Tennent excelling with defense
Not a whole lot looks the same for the William Tennent softball team this year. Actually, that isn't entirely true. The personnel, for the most part, hasn't changed.
Not a whole lot looks the same for the William Tennent softball team this year.
Actually, that isn't entirely true. The personnel, for the most part, hasn't changed.
What's different is just where coach Biz Keeny decided to put the players on the field.
Laura Petri played most of last season in the infield. This year, she tracks down fly balls and hits in left field.
As for Casey McMahon, she moved from the outfield last year to first base this year, and Whitney Delagol plays third, whereas last season, she was at shortstop.
The batting order has changed, too. Just ask Petri, who now bats cleanup.
The biggest transformation, however, has been the way the Panthers (7-1 overall, 4-0 Suburban One National) have come out to start the season - sitting atop the conference, undefeated in league play.
It is a dramatic change that starts with the way Tennent is playing defense.
"The biggest difference from years past is that we have defended," Keeny said, matter-of-factly.

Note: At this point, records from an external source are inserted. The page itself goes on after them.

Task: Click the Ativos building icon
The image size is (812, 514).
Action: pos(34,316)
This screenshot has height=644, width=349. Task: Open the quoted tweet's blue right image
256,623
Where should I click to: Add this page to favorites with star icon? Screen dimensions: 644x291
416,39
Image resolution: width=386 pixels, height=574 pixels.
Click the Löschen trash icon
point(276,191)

"We are committing to playing defense, wanting to play defense, and more importantly, we aren't trying to do things that we aren't capable of doing. We are trying to minimize and not compound those mistakes defensively."
The solid play in the field has helped the Panthers seniors defeat Neshaminy and Pennsbury, two perennial powerhouses, for the first time in their tenure at Tennent.

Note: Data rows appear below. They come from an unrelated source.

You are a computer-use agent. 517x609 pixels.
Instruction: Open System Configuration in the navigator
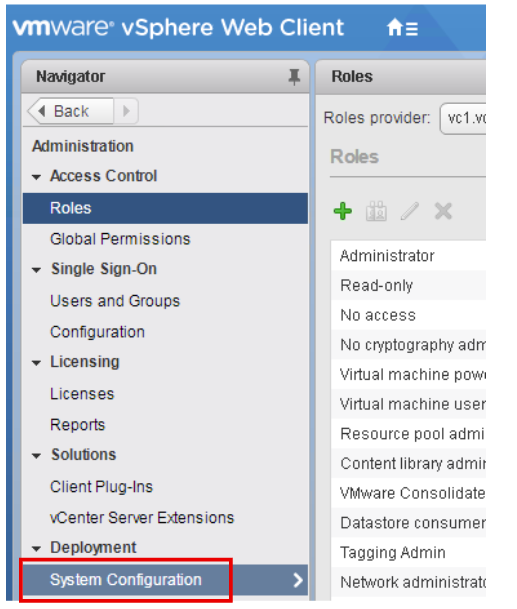(165, 580)
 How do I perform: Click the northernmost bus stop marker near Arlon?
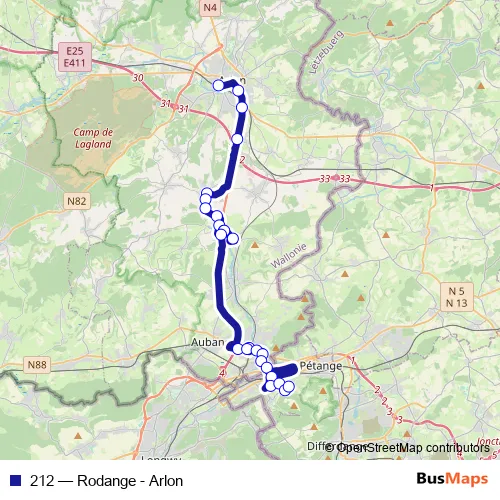[x=218, y=85]
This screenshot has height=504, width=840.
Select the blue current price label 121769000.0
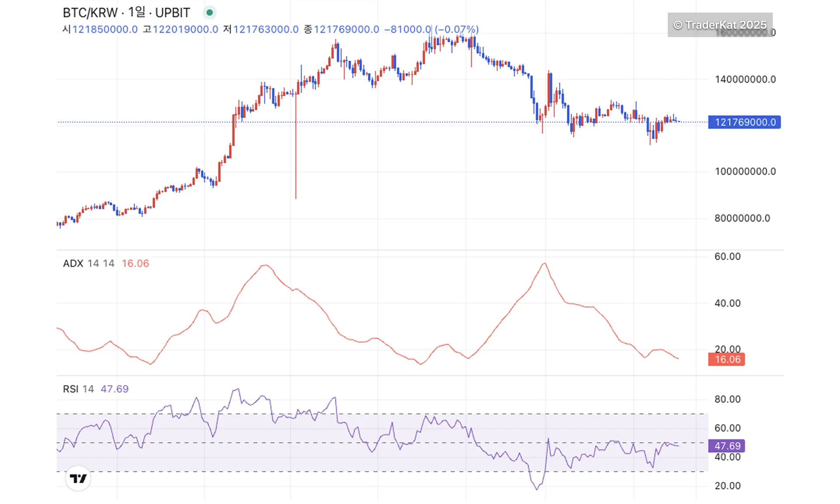745,122
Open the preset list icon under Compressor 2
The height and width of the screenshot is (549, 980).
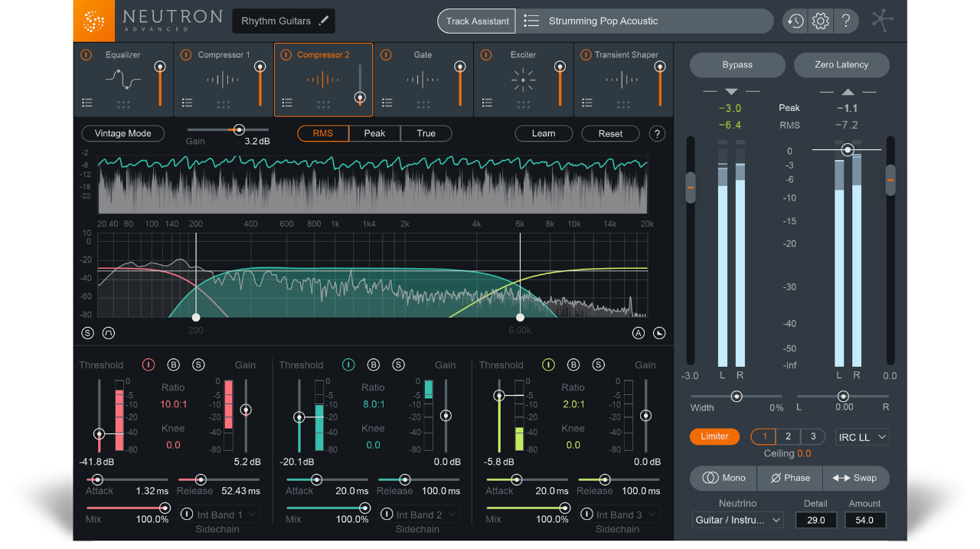click(x=287, y=102)
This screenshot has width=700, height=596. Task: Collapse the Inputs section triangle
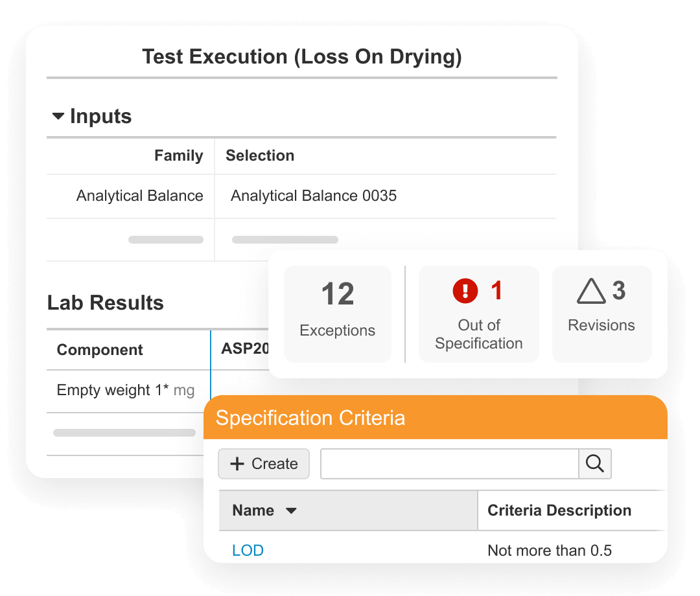(58, 117)
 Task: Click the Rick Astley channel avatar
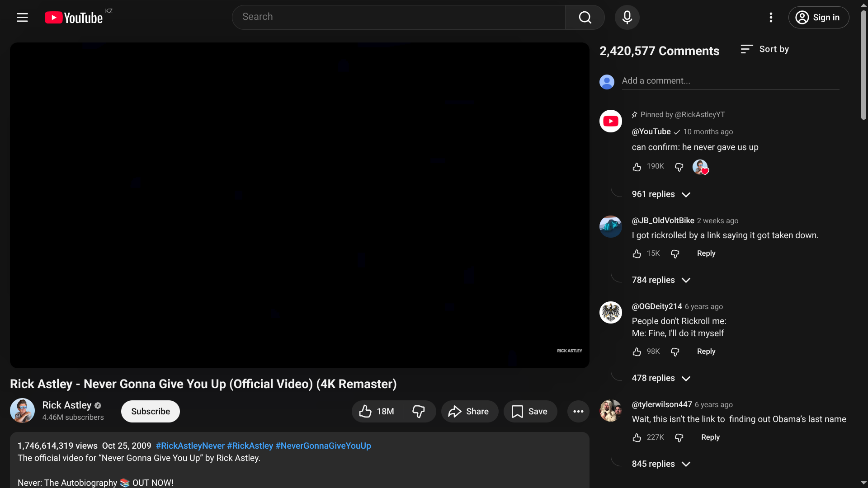(22, 410)
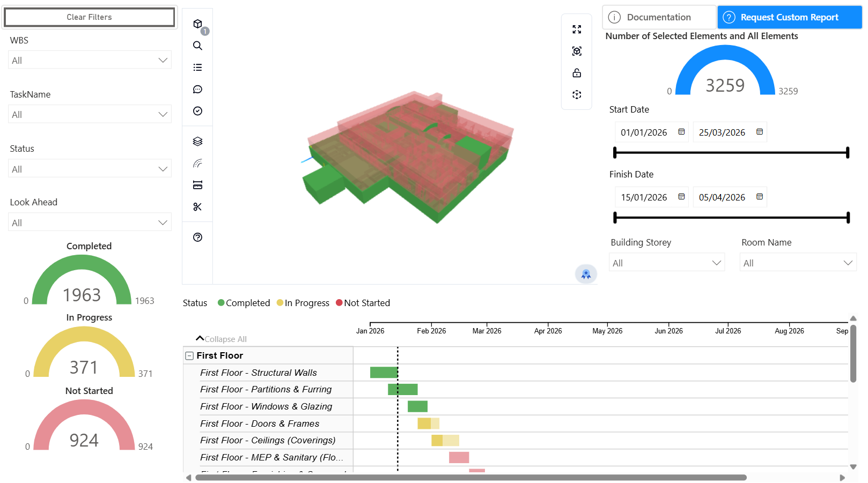Toggle the camera lock in the viewer
The image size is (868, 483).
tap(577, 73)
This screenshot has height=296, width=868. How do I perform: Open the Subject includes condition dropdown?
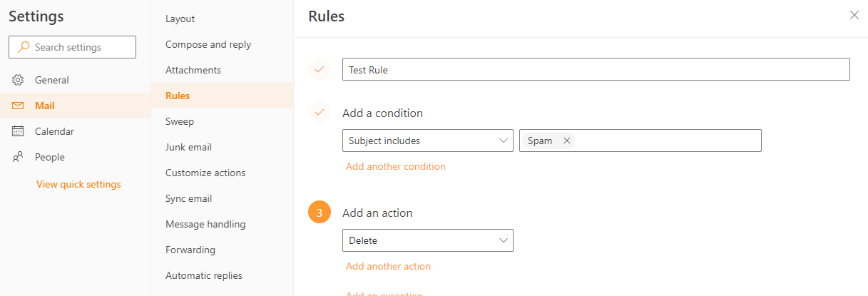pyautogui.click(x=427, y=141)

"On defense, we are doing a good job of keeping our errors to a minimum," Petri said. "We aren't throwing the ball away too much. We make the catches we need to make and cover the bases we need to cover."
With all the alterations, one thing has remained the same: the stalwart presence of senior Nikki Alden in the pitching circle for the Panthers.
Alden, a St. Joseph's signee, praised the play of junior second baseman Sara Keeny and sophomore shortstop Jackie Heim, and raved about her freshman catcher, Marissa Govan.
Players of that caliber in the infield give Alden a lot of confidence inside the circle. When needed, Alden can mow down opponents, but for the most part, she leaves it to the defense to get the job done.
So far, the strategy has worked.
"This is our year," Alden said. "I think we are finally buying into that."